[Saved data entries]
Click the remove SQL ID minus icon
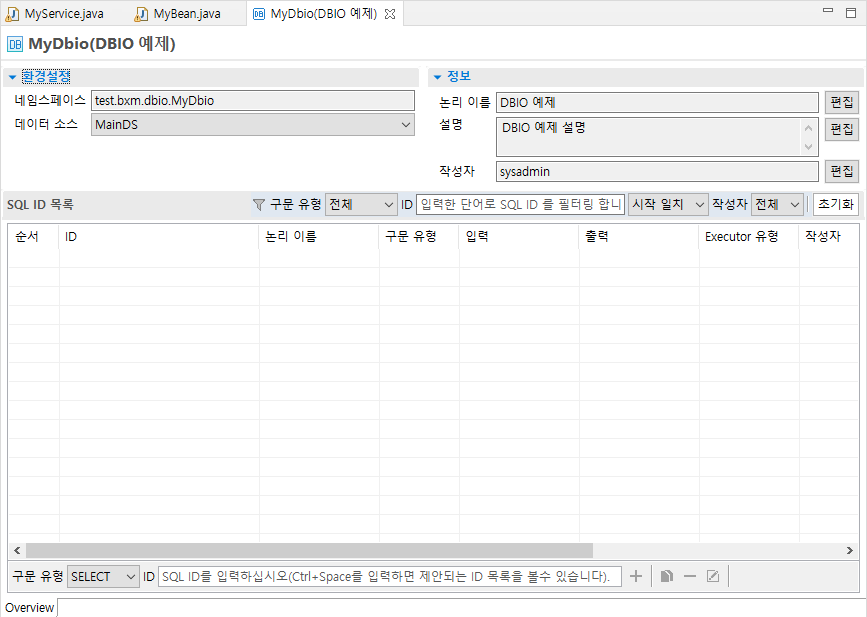pos(690,575)
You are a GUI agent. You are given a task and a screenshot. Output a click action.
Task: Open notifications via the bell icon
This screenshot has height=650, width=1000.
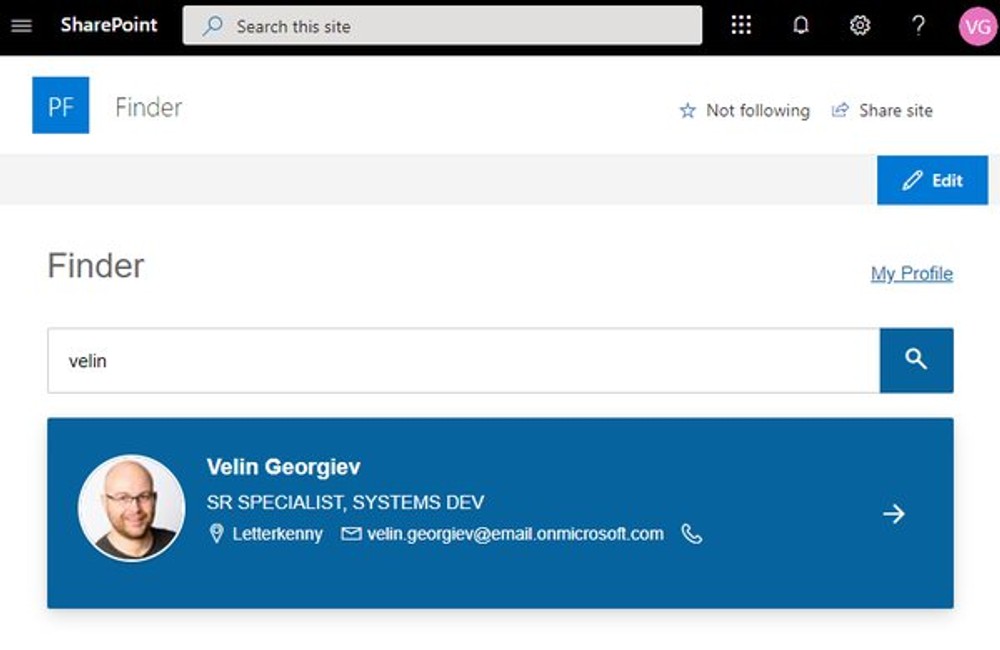pyautogui.click(x=800, y=24)
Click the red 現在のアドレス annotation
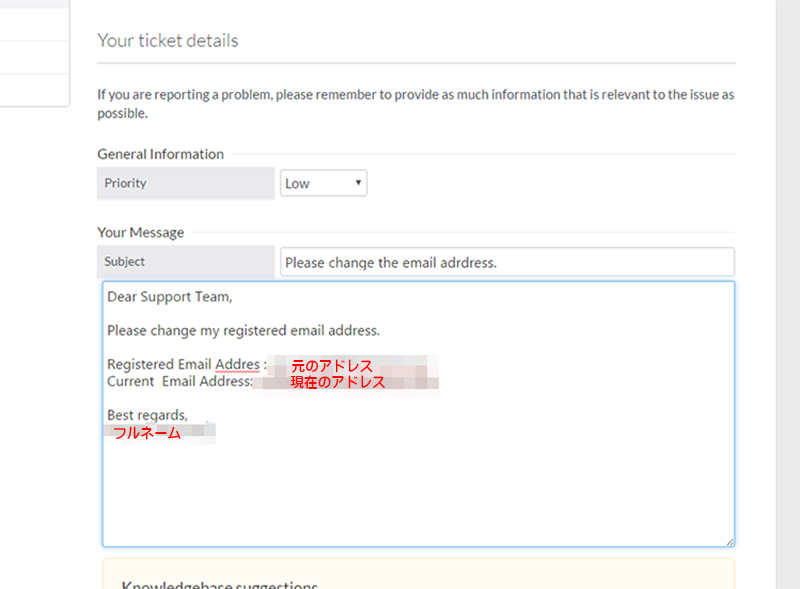The width and height of the screenshot is (800, 589). click(338, 382)
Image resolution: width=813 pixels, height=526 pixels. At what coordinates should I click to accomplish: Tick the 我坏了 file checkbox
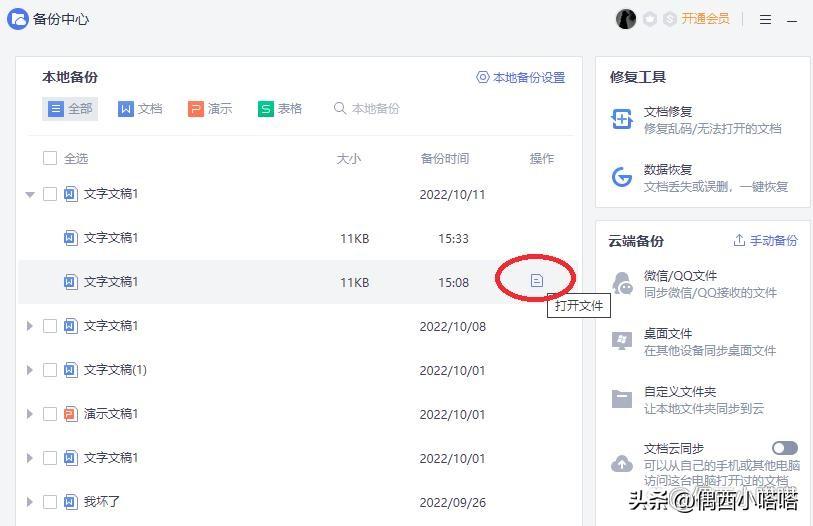[x=50, y=502]
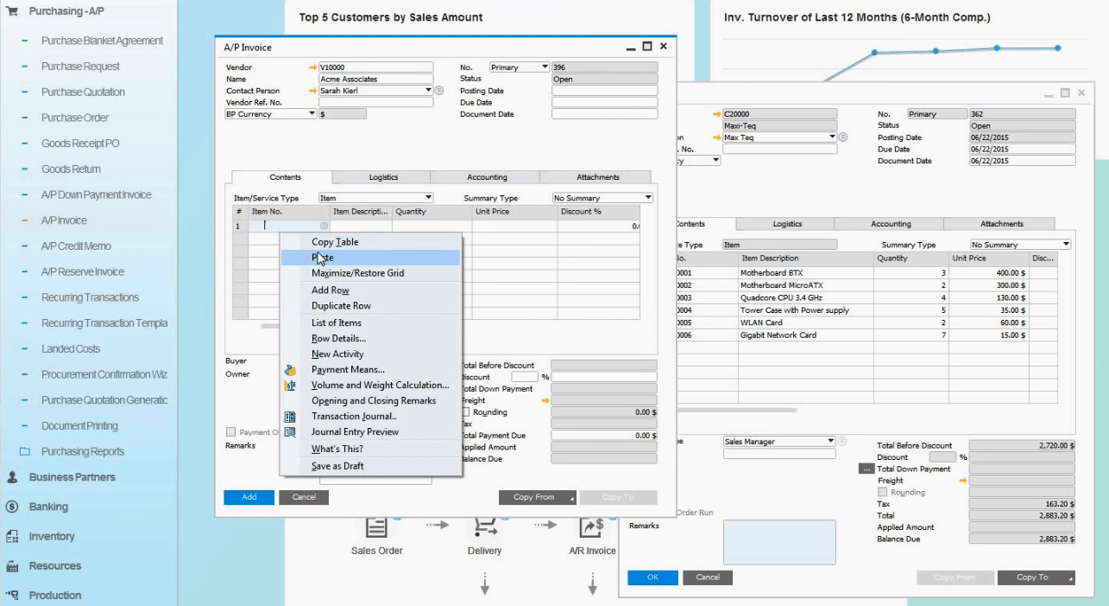Click the Journal Entry Preview magnifier icon
Viewport: 1109px width, 606px height.
[x=290, y=433]
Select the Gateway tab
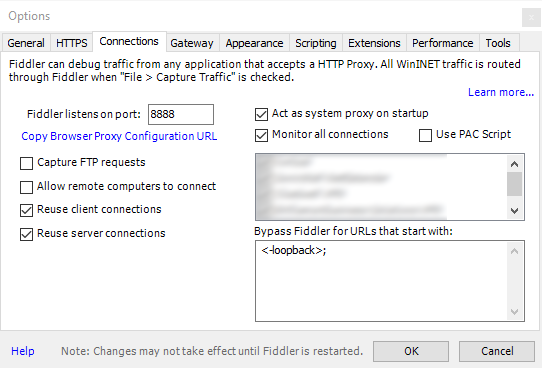This screenshot has height=368, width=542. (192, 43)
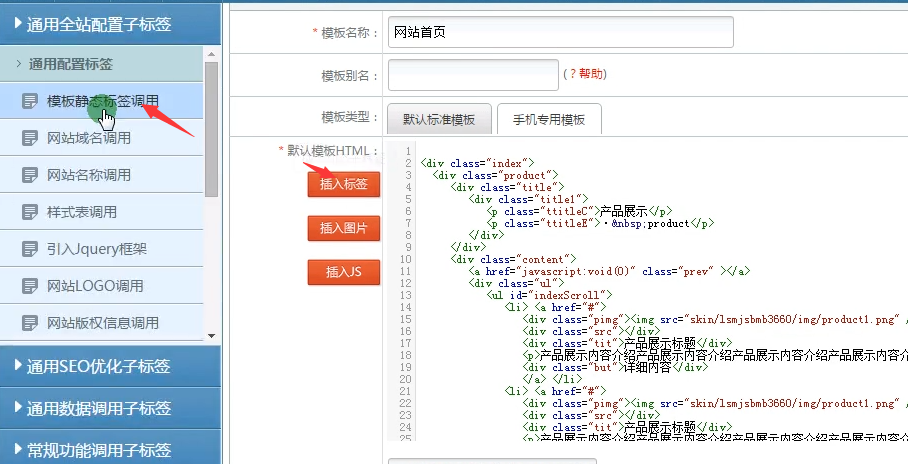Click the icon beside 样式表调用
The image size is (908, 464).
click(31, 212)
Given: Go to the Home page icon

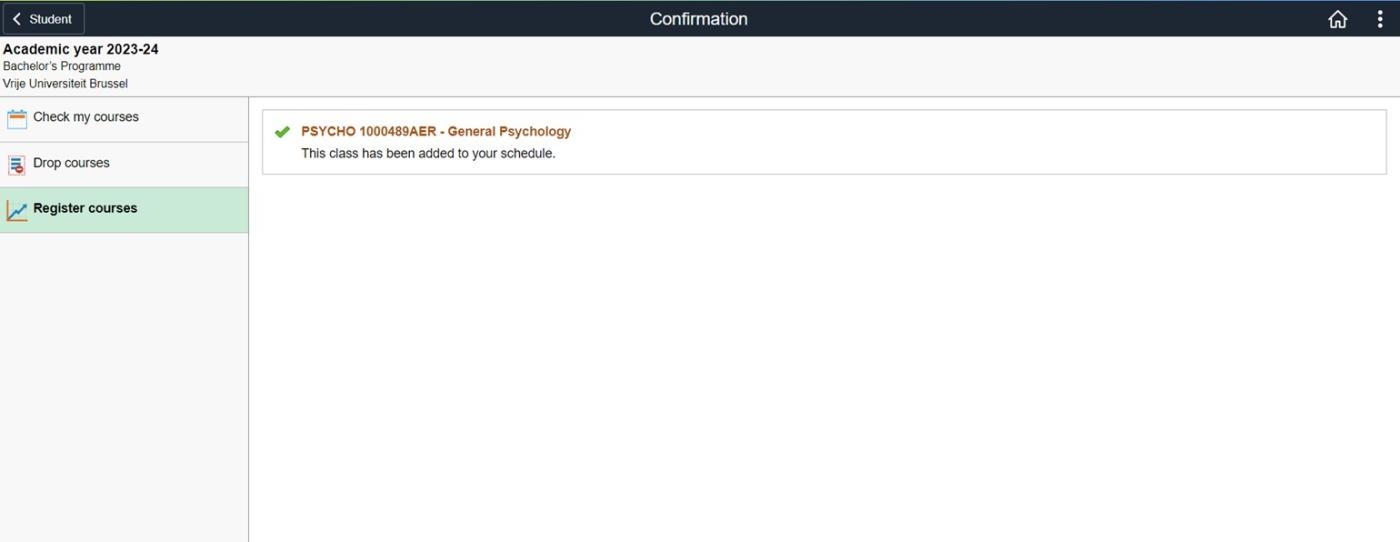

#### WORK ORDER:
Retype only the lines from the one with "Select the Gateway tab" through the final line of the entries, please, and keep the pictures out.

#### RESULT FOR THIS EXERCISE:
Select the Gateway tab
This screenshot has height=368, width=542. (192, 43)
Click the icon beside 样式表调用
The image size is (908, 464).
click(31, 212)
Given: Go to the Home page icon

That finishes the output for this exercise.